What follows is a listing to be repeated in full and without alteration.

DATASET EXCERPTS Start Marker

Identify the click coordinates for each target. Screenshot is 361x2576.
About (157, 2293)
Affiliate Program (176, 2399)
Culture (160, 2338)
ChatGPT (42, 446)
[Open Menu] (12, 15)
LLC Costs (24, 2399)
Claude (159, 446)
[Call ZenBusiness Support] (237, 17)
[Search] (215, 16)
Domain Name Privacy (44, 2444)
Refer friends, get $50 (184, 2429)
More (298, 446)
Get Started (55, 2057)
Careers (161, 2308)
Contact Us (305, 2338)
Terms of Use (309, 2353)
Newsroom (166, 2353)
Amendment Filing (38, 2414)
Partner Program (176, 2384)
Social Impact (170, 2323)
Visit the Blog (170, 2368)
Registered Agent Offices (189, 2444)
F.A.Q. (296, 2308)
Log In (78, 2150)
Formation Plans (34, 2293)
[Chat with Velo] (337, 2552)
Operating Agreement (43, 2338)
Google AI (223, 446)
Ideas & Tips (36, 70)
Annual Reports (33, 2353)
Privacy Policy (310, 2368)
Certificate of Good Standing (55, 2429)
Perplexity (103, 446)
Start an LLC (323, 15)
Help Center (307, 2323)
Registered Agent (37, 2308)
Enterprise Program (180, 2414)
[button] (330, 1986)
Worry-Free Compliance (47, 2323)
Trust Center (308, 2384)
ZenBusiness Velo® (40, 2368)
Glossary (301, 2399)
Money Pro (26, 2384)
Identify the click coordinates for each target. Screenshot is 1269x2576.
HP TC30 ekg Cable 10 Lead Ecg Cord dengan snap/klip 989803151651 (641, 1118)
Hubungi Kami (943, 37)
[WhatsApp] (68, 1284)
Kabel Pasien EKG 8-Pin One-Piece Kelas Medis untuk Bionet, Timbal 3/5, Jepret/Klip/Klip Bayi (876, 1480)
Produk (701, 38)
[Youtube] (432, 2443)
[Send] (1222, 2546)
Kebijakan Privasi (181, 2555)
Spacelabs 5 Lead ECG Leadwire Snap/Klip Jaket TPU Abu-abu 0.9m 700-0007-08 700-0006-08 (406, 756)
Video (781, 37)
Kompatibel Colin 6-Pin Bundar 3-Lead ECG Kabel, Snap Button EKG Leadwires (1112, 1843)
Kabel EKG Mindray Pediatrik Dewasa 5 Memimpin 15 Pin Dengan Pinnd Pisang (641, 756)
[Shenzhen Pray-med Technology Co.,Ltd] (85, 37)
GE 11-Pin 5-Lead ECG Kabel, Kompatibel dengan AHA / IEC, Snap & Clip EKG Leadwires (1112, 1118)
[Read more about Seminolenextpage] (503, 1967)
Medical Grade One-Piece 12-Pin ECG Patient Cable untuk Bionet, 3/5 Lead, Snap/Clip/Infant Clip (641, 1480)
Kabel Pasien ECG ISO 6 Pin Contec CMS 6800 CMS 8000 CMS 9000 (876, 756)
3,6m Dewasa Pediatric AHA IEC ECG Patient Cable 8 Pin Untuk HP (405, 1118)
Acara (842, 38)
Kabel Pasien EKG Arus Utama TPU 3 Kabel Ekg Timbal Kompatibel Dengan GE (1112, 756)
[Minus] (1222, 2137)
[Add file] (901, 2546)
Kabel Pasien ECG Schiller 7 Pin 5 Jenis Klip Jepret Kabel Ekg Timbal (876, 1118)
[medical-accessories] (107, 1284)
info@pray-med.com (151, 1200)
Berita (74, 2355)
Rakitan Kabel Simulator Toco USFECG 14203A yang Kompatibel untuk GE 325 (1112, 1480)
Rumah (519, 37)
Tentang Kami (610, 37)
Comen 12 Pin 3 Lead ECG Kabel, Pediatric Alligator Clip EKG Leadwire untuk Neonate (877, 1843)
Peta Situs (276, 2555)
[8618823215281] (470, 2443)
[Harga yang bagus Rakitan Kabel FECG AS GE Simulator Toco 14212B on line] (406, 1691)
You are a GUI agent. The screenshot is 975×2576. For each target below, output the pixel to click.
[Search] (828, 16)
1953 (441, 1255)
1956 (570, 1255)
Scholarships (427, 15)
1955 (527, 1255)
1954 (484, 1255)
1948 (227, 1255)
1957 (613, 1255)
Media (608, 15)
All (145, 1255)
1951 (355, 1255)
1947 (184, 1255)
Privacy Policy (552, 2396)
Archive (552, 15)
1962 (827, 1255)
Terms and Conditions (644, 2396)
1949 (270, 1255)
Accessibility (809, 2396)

DATASET EXCERPTS End Marker

_WRITTEN SOLUTION_:
Identify the click coordinates for each target. Screenshot is 361x2576.
About (157, 2293)
Affiliate Program (176, 2399)
Culture (160, 2338)
ChatGPT (42, 446)
[Open Menu] (12, 15)
LLC Costs (24, 2399)
Claude (159, 446)
[Call ZenBusiness Support] (237, 17)
[Search] (215, 16)
Domain Name Privacy (44, 2444)
Refer friends, get $50 (184, 2429)
More (298, 446)
Get Started (55, 2057)
Careers (161, 2308)
Contact Us (305, 2338)
Terms of Use (309, 2353)
Newsroom (166, 2353)
Amendment Filing (38, 2414)
Partner Program (176, 2384)
Social Impact (170, 2323)
Visit the Blog (170, 2368)
Registered Agent Offices (189, 2444)
F.A.Q. (296, 2308)
Log In (78, 2150)
Formation Plans (34, 2293)
[Chat with Velo] (337, 2552)
Operating Agreement (43, 2338)
Google AI (223, 446)
Ideas & Tips (36, 70)
Annual Reports (33, 2353)
Privacy Policy (310, 2368)
Certificate of Good Standing (55, 2429)
Perplexity (103, 446)
Start an LLC (323, 15)
Help Center (307, 2323)
Registered Agent (37, 2308)
Enterprise Program (180, 2414)
[button] (330, 1986)
Worry-Free Compliance (47, 2323)
Trust Center (308, 2384)
ZenBusiness Velo® (40, 2368)
Glossary (301, 2399)
Money Pro (26, 2384)
Identify the click coordinates for each target. Screenshot is 1269x2576.
HP TC30 ekg Cable 10 Lead Ecg Cord dengan snap/klip 989803151651 (641, 1118)
Hubungi Kami (943, 37)
[WhatsApp] (68, 1284)
Kabel Pasien EKG 8-Pin One-Piece Kelas Medis untuk Bionet, Timbal 3/5, Jepret/Klip/Klip Bayi (876, 1480)
Produk (701, 38)
[Youtube] (432, 2443)
[Send] (1222, 2546)
Kebijakan Privasi (181, 2555)
Spacelabs 5 Lead ECG Leadwire Snap/Klip Jaket TPU Abu-abu 0.9m 700-0007-08 700-0006-08 (406, 756)
Video (781, 37)
Kompatibel Colin 6-Pin Bundar 3-Lead ECG Kabel, Snap Button EKG Leadwires (1112, 1843)
Kabel EKG Mindray Pediatrik Dewasa 5 Memimpin 15 Pin Dengan Pinnd Pisang (641, 756)
[Shenzhen Pray-med Technology Co.,Ltd] (85, 37)
GE 11-Pin 5-Lead ECG Kabel, Kompatibel dengan AHA / IEC, Snap & Clip EKG Leadwires (1112, 1118)
[Read more about Seminolenextpage] (503, 1967)
Medical Grade One-Piece 12-Pin ECG Patient Cable untuk Bionet, 3/5 Lead, Snap/Clip/Infant Clip (641, 1480)
Kabel Pasien ECG ISO 6 Pin Contec CMS 6800 CMS 8000 CMS 9000 (876, 756)
3,6m Dewasa Pediatric AHA IEC ECG Patient Cable 8 Pin Untuk HP (405, 1118)
Acara (842, 38)
Kabel Pasien EKG Arus Utama TPU 3 Kabel Ekg Timbal Kompatibel Dengan GE (1112, 756)
[Minus] (1222, 2137)
[Add file] (901, 2546)
Kabel Pasien ECG Schiller 7 Pin 5 Jenis Klip Jepret Kabel Ekg Timbal (876, 1118)
[medical-accessories] (107, 1284)
info@pray-med.com (151, 1200)
Berita (74, 2355)
Rakitan Kabel Simulator Toco USFECG 14203A yang Kompatibel untuk GE 325 (1112, 1480)
Rumah (519, 37)
Tentang Kami (610, 37)
Comen 12 Pin 3 Lead ECG Kabel, Pediatric Alligator Clip EKG Leadwire untuk Neonate (877, 1843)
Peta Situs (276, 2555)
[8618823215281] (470, 2443)
[Harga yang bagus Rakitan Kabel FECG AS GE Simulator Toco 14212B on line] (406, 1691)
You are a GUI agent. The screenshot is 975×2576. For each target below, output the pixel to click.
[Search] (828, 16)
1953 (441, 1255)
1956 (570, 1255)
Scholarships (427, 15)
1955 (527, 1255)
1954 (484, 1255)
1948 (227, 1255)
1957 (613, 1255)
Media (608, 15)
All (145, 1255)
1951 (355, 1255)
1947 (184, 1255)
Privacy Policy (552, 2396)
Archive (552, 15)
1962 (827, 1255)
Terms and Conditions (644, 2396)
1949 (270, 1255)
Accessibility (809, 2396)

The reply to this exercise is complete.